■ Work instruction A: From the EVALI article below, reproduce word for word the part that opens with the words containing "During the Dec." and closes with "of the issue.".
■ Work instruction B:
Answer these questions using the EVALI article below, one answer per line, marked to match:
(i) How many patients in the MMWR study were readmitted to the hospital, and after a median of how many days?
(ii) Within how many hours of discharge does Schuchat say follow-up should optimally happen?
(iii) Who is named as the CDC Director?
Top of Supplied passage
She also noted that the fact that the BAL samples came from patients in multiple states indicates that the vitamin E acetate was not only present in one batch of product.

“Given all of these findings, including [this NEJM] study, we can conclude that what I call the explosive outbreak of cases of EVALI can be attributed to exposure to THC-containing vaping products that also contained vitamin E acetate,” Schuchat said. “I want to stress this does not mean that there are not other substances in e-cigarettes or vaping products that have or are capable of causing lung injury. We know that a persistent small proportion of EVALI cases do not report use of THC-containing products.”

Concerns about hospital readmissions

During the Dec. 20 telebriefing, Schuchat also shared growing concerns about readmissions after hospital discharge for EVALI that first emerged in the fall of 2019. A recent report published in MMWR, however, has provided the first “formal analysis” of the issue.

The study included 31 patients who were readmitted to the hospital a median of 4 days after discharge and seven patients who died a median of 3 days after discharge.

“While we don’t yet have all the clinical reasons these patients worsened so suddenly, we did find factors that may be warning signs of which patients are at greatest risk for these problems,” Schuchat said. “Patients with chronic diseases, particularly cardiac, chronic pulmonary disease, obstructive sleep apnea and diabetes, were significantly more likely to be readmitted. Older age is also likely a factor.”

In light of these data, CDC has updated its clinical guidance to help clinicians prepare for patients’ discharge and includes a new discharge readiness checklist for patients with EVALI. In particular, Schuchat stressed the need for early follow-up — optimally within 48 hours after discharge — to identify any clinical worsening.

The agency has also included materials, such as an updated algorithm, to assist clinicians in managing these patients.

“It is important that physicians and clinical providers work with EVALI patients to ensure follow-up care within 2 days,” CDC Director Robert R. Redfield, MD, said in press release. “A follow-up visit with a primary care physician is especially important for EVALI patients with underlying chronic conditions. Ensuring this timely medical attention and monitoring can save lives.” – by Melissa Foster

References:

Blount BC, et al. N Engl J Med. 2019;doi:10.1056/NEJMoa1916433.
Bottom of Supplied passage
Top of Records shown
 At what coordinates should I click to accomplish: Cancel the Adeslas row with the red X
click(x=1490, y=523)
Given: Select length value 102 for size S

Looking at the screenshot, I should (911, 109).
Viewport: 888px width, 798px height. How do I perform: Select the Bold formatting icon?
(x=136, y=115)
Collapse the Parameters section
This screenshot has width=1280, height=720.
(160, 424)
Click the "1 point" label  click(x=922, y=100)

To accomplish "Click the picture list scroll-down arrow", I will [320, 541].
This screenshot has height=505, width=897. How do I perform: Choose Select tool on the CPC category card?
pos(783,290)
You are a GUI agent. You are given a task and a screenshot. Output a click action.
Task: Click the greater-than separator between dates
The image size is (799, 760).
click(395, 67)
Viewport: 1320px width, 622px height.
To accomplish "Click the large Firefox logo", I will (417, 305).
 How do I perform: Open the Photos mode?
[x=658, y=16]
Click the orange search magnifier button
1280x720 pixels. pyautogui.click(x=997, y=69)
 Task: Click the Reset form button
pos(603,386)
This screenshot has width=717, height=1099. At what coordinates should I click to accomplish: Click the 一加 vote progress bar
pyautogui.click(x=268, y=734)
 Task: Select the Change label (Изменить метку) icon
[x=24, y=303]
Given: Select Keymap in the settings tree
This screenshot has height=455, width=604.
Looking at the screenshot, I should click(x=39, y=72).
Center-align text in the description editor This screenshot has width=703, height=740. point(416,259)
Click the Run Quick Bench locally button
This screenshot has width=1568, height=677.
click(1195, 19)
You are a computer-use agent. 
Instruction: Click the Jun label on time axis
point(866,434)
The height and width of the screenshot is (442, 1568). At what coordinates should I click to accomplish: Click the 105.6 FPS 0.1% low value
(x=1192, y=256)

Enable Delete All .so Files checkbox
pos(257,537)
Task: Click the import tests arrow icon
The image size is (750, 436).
Bottom of Records shown
■ Exercise answer A:
During the Dec. 20 telebriefing, Schuchat also shared growing concerns about readmissions after hospital discharge for EVALI that first emerged in the fall of 2019. A recent report published in MMWR, however, has provided the first “formal analysis” of the issue.

■ Exercise answer B:
(i) 31 patients, readmitted a median of 4 days after discharge.
(ii) Within 48 hours.
(iii) Robert R. Redfield, MD.